PROBLEM DETAILS >> Repeat all the data that appears below, keeping it exact.

DATASET RECORDS >>

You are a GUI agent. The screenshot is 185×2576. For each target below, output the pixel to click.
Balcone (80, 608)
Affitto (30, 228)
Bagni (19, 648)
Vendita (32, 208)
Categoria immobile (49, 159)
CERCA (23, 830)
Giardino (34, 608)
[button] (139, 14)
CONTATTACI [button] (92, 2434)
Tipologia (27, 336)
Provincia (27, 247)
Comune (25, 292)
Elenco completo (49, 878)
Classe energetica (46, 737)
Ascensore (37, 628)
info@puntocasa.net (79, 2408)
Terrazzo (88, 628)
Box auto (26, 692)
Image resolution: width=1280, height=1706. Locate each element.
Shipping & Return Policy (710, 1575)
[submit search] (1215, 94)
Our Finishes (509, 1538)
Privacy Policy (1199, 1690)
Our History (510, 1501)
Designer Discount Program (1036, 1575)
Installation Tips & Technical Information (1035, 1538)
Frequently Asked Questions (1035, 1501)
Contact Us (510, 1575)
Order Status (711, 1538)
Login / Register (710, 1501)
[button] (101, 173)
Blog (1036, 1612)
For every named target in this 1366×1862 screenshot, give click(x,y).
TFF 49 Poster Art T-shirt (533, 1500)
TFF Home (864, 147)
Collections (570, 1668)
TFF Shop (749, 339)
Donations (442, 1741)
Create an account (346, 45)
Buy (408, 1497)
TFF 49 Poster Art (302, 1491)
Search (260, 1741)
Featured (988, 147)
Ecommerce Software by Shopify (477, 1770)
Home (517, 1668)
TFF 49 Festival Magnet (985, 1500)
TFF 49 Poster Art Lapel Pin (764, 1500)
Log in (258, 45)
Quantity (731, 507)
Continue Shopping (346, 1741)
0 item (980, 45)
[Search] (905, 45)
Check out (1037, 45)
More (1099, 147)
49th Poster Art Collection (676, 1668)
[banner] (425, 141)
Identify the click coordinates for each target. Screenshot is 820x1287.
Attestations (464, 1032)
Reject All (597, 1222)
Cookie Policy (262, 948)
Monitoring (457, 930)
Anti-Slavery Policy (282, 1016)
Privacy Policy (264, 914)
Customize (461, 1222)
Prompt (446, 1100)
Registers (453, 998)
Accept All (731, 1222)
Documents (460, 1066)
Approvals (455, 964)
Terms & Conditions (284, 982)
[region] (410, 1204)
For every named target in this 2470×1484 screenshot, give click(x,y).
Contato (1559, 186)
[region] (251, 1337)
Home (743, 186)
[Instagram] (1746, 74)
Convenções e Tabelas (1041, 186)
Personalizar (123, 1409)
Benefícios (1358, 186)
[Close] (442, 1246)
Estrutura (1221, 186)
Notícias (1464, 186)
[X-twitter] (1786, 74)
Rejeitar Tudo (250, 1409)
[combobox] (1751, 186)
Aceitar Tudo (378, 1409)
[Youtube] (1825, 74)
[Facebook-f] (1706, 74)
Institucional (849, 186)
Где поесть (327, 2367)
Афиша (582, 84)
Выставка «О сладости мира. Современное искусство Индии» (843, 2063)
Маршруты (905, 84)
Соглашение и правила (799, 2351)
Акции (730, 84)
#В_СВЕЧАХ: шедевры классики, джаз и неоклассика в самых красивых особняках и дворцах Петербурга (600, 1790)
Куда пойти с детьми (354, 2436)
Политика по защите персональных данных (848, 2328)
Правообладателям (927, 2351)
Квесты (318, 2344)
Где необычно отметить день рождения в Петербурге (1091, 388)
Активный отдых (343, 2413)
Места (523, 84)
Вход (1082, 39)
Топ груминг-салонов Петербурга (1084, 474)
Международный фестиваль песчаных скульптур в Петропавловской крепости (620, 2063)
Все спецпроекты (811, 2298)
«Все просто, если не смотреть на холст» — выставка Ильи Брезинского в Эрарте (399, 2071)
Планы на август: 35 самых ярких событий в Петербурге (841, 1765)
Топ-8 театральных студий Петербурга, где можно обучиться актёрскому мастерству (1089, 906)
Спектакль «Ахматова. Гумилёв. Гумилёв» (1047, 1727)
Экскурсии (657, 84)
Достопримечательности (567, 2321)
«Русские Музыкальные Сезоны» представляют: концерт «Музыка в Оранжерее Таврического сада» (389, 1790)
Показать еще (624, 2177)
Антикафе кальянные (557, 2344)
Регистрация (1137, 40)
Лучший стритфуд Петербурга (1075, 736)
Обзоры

SOLUTION FOR THIS PROBLEM >>
You are a GUI agent. The screenshot is 185×2576. For each target below, output the pixel to click.
Balcone (80, 608)
Affitto (30, 228)
Bagni (19, 648)
Vendita (32, 208)
Categoria immobile (49, 159)
CERCA (23, 830)
Giardino (34, 608)
[button] (139, 14)
CONTATTACI [button] (92, 2434)
Tipologia (27, 336)
Provincia (27, 247)
Comune (25, 292)
Elenco completo (49, 878)
Classe energetica (46, 737)
Ascensore (37, 628)
info@puntocasa.net (79, 2408)
Terrazzo (88, 628)
Box auto (26, 692)
Image resolution: width=1280, height=1706. Locate each element.
Shipping & Return Policy (710, 1575)
[submit search] (1215, 94)
Our Finishes (509, 1538)
Privacy Policy (1199, 1690)
Our History (510, 1501)
Designer Discount Program (1036, 1575)
Installation Tips & Technical Information (1035, 1538)
Frequently Asked Questions (1035, 1501)
Contact Us (510, 1575)
Order Status (711, 1538)
Login / Register (710, 1501)
[button] (101, 173)
Blog (1036, 1612)
For every named target in this 1366×1862 screenshot, give click(x,y).
TFF 49 Poster Art T-shirt (533, 1500)
TFF Home (864, 147)
Collections (570, 1668)
TFF Shop (749, 339)
Donations (442, 1741)
Create an account (346, 45)
Buy (408, 1497)
TFF 49 Poster Art (302, 1491)
Search (260, 1741)
Featured (988, 147)
Ecommerce Software by Shopify (477, 1770)
Home (517, 1668)
TFF 49 Festival Magnet (985, 1500)
TFF 49 Poster Art Lapel Pin (764, 1500)
Log in (258, 45)
Quantity (731, 507)
Continue Shopping (346, 1741)
0 item (980, 45)
[Search] (905, 45)
Check out (1037, 45)
More (1099, 147)
49th Poster Art Collection (676, 1668)
[banner] (425, 141)
Identify the click coordinates for each target. Screenshot is 820x1287.
Attestations (464, 1032)
Reject All (597, 1222)
Cookie Policy (262, 948)
Monitoring (457, 930)
Anti-Slavery Policy (282, 1016)
Privacy Policy (264, 914)
Customize (461, 1222)
Prompt (446, 1100)
Registers (453, 998)
Accept All (731, 1222)
Documents (460, 1066)
Approvals (455, 964)
Terms & Conditions (284, 982)
[region] (410, 1204)
For every named target in this 2470×1484 screenshot, give click(x,y).
Contato (1559, 186)
[region] (251, 1337)
Home (743, 186)
[Instagram] (1746, 74)
Convenções e Tabelas (1041, 186)
Personalizar (123, 1409)
Benefícios (1358, 186)
[Close] (442, 1246)
Estrutura (1221, 186)
Notícias (1464, 186)
[X-twitter] (1786, 74)
Rejeitar Tudo (250, 1409)
[combobox] (1751, 186)
Aceitar Tudo (378, 1409)
[Youtube] (1825, 74)
[Facebook-f] (1706, 74)
Institucional (849, 186)
Где поесть (327, 2367)
Афиша (582, 84)
Выставка «О сладости мира. Современное искусство Индии» (843, 2063)
Маршруты (905, 84)
Соглашение и правила (799, 2351)
Акции (730, 84)
#В_СВЕЧАХ: шедевры классики, джаз и неоклассика в самых красивых особняках и дворцах Петербурга (600, 1790)
Куда пойти с детьми (354, 2436)
Политика по защите персональных данных (848, 2328)
Правообладателям (927, 2351)
Квесты (318, 2344)
Где необычно отметить день рождения в Петербурге (1091, 388)
Активный отдых (343, 2413)
Места (523, 84)
Вход (1082, 39)
Топ груминг-салонов Петербурга (1084, 474)
Международный фестиваль песчаных скульптур в Петропавловской крепости (620, 2063)
Все спецпроекты (811, 2298)
«Все просто, если не смотреть на холст» — выставка Ильи Брезинского в Эрарте (399, 2071)
Планы на август: 35 самых ярких событий в Петербурге (841, 1765)
Топ-8 театральных студий Петербурга, где можно обучиться актёрскому мастерству (1089, 906)
Спектакль «Ахматова. Гумилёв. Гумилёв» (1047, 1727)
Экскурсии (657, 84)
Достопримечательности (567, 2321)
«Русские Музыкальные Сезоны» представляют: концерт «Музыка в Оранжерее Таврического сада» (389, 1790)
Показать еще (624, 2177)
Антикафе кальянные (557, 2344)
Регистрация (1137, 40)
Лучший стритфуд Петербурга (1075, 736)
Обзоры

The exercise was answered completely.